I was just about to add that those extensions are from script processors engines, and not from text based (HTML) script header's... NoScript works by discriminating based on script headers...

 

Oi vey! I use K-meleon, & Noscript won't work there. Firefox is sloooow on my computer, whereas K-mel zzzzips along; ergo, switching to FF is not an option.

3 QUESTIONS:

Q1- Are there any options to Noscript that are not browser dependent?

Q2- I run ProSecurity. Wouldn't it alert me to anything nasty trying to happen via my browser?

3 Assumptions: (1) Noscript evidently is mainly concerned with javascript, right? (2) If Noscript encounters a site using javascript, it merely asks the user whether or not to block it, right? (3) That is, Noscript does NOT have some sort of AI whereby it can determine whether or not a particular script is actually a nasty, right?

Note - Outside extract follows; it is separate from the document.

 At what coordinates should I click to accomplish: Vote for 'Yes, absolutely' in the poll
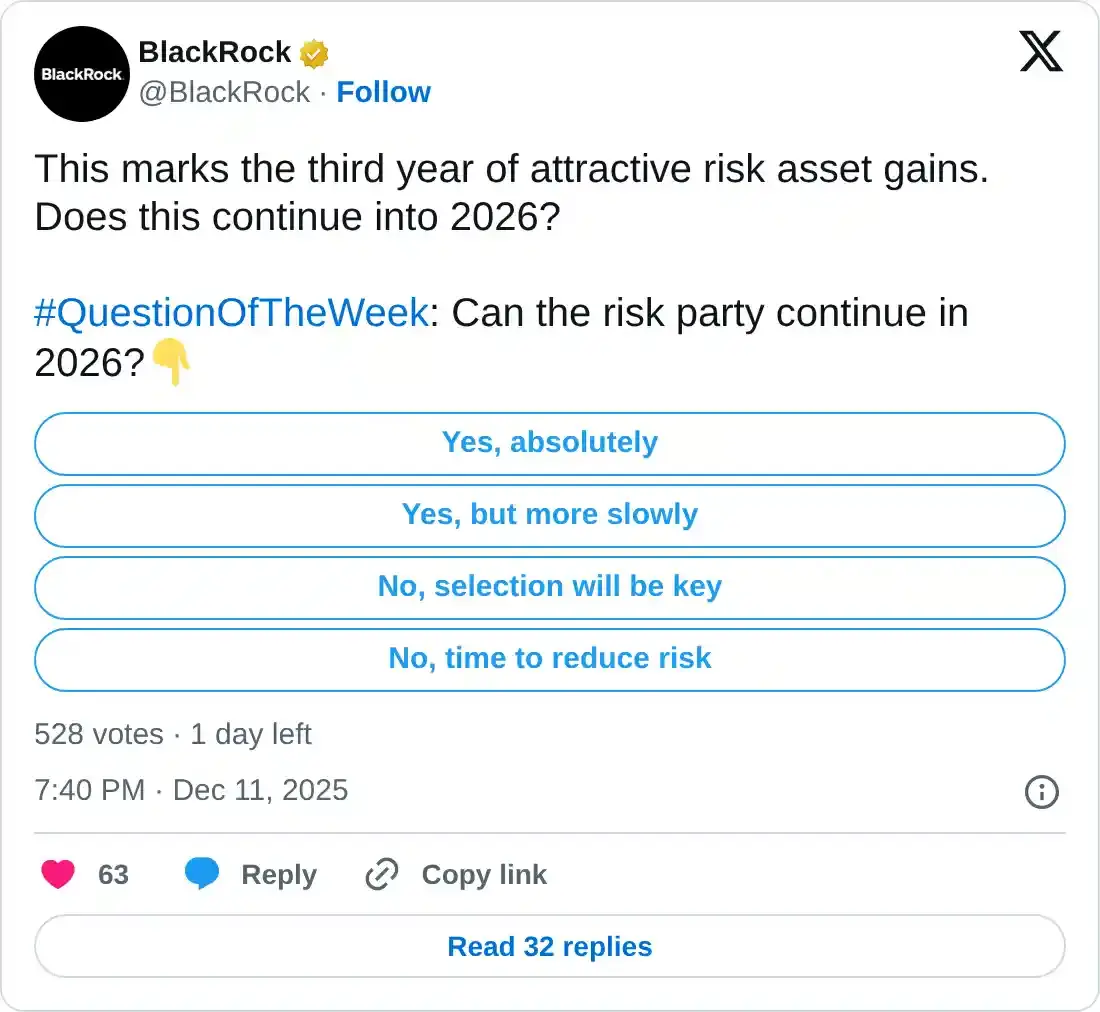549,443
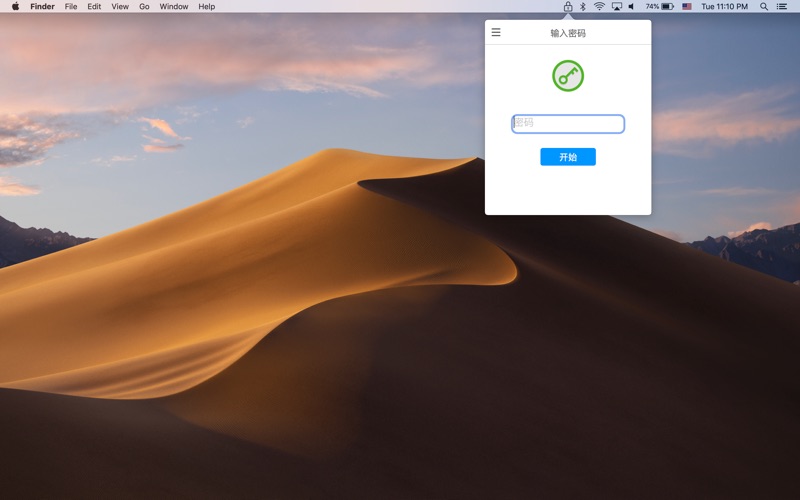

If my 3 assumptions are correct, then I point out that K-mel already has a javascript on/off switch (namely, F7). Therefore...

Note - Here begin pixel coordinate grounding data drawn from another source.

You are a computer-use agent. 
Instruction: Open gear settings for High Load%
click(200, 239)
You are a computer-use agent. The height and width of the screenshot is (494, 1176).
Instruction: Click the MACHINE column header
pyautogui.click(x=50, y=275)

Q3- If I keep javascript OFF, & turn it on only when needed & "safe", then I don't really need Noscript, do I?

I added it. Thanks.

 

Unfortunately web browsers are basically just glorified script processors so scripts are it... If you manage the scripts that run within browsers, you then manage security...

I don't know of anything other than linkscanner Pro that preemptively scans url's for hostile scripts prior to your browser getting them... McAfee Siteadvisor does a bit of it but I heard that the database is usually outdated... I think it's strength is in the user cooperations it facilitates as they can report a bad site...

 

I would add that there are just two methods by which trojan spyware can install:

1) by remote code execution (browser exploits, scripts)

2) by the user permitting it to install

The first method is the easiest to prevent by means of security programs or policies that block unauthorized executables.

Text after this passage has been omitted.